I have done what is for me a simple, straight forward and fast edit in DT. Does it achieve what you desire? If not why? Could you post your JPG here as a comparison?


20221018_102126_0194.ORF.xmp (6.5 KB)

You can extract the JPG…you will see if you do that the default or defaultish V6 scene setting will yeild an image that is more red or maybe less yellow than the ooc JPG at least on my screen

My attempt

Here is the jpg…

Hi Craig, I personally don’t feel compelled to use the color calibration module if the white balance module has done a good job. The edit I did used just the WB module.

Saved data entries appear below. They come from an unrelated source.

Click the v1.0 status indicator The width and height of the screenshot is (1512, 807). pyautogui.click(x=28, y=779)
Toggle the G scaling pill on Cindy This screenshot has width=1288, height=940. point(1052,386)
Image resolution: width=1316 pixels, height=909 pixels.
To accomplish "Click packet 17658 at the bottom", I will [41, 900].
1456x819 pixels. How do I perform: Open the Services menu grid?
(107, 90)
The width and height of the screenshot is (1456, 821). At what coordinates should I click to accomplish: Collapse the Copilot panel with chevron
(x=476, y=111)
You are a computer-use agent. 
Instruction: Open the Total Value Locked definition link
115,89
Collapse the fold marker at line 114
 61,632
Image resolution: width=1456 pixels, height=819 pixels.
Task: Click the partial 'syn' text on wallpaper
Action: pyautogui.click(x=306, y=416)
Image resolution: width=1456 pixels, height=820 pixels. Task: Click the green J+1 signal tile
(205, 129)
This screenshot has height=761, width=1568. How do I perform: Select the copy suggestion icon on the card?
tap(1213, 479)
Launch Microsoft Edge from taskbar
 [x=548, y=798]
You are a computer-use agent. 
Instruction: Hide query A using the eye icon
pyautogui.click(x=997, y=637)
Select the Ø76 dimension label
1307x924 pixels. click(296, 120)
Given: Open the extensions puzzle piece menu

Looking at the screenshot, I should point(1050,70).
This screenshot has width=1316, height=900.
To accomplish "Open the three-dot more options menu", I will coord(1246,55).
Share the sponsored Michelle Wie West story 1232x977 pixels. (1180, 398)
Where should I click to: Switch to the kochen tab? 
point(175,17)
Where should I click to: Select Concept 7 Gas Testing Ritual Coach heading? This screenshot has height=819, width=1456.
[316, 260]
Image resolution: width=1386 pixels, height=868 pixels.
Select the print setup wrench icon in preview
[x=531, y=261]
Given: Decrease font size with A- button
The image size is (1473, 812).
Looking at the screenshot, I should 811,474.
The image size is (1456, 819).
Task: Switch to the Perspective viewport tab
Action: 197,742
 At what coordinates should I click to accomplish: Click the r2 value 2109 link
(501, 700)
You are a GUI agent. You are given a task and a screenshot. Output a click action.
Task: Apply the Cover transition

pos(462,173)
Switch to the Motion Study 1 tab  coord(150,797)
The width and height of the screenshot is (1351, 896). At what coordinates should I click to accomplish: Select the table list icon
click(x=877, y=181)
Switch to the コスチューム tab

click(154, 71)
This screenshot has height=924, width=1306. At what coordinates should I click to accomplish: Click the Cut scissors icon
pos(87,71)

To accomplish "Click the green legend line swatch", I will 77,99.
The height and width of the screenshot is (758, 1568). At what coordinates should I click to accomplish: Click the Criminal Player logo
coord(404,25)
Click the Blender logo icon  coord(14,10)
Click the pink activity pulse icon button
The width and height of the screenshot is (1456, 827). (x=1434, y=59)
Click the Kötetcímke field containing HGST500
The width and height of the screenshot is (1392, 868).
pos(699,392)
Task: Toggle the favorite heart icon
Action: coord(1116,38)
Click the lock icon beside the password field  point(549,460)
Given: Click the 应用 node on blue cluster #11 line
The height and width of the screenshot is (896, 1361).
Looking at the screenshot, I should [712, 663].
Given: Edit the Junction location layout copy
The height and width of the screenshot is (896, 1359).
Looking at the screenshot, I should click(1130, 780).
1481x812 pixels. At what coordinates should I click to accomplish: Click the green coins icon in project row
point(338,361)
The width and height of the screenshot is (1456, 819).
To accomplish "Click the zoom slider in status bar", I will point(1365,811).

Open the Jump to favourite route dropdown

I don’t think there is any issue using CC if you know the D65 values for your camera are solid…if not then maybe legacy is safer esp if there seems to be an issue that you can for sure tie to WB. I think many people don’t get the link between WB and doing the CAT in CC and have issues…one common one is that the hue chroma sliders get moved in spot color and then people start using the auto picker attempting to wb from the image when as shot is not right and they get weird results since the sliders are persistent image to image and should be at 50 L 0 H 0C for the picker to work…little things like this often go undetected and give people reasons to doubt CC

Todd, can tell where I should look to push the red a bit more orangish?
On a side note, I don’t know how to use the attached .xmp files to figure out what to do.

Okay quick one first…just go to the lighttable view and select your image…create a duplicate… THen go to load sidecar… select the sidecar file in the dialogue and apply it… then you can study the image…In the base curve example I gave you above was the closest match without some work. I think if you try that you will see… the scene edits seem a bit red… THere are a few ways you could make the shift… I will try to create an example…

This is the xmp using filmic v5… the filmic settings with exposure do most of the matching

20221018_102126_0194.ORF.xmp (9.4 KB)

I found the two olympus base curves were good as well if you set the chrom pres to no… The first one needs 0.7 ev to match the second one is a match with no exposure added…

20221018_102126_0194_01.ORF.xmp (10.2 KB)

Many, many thanks! Totally non-obvious to me, but this works great.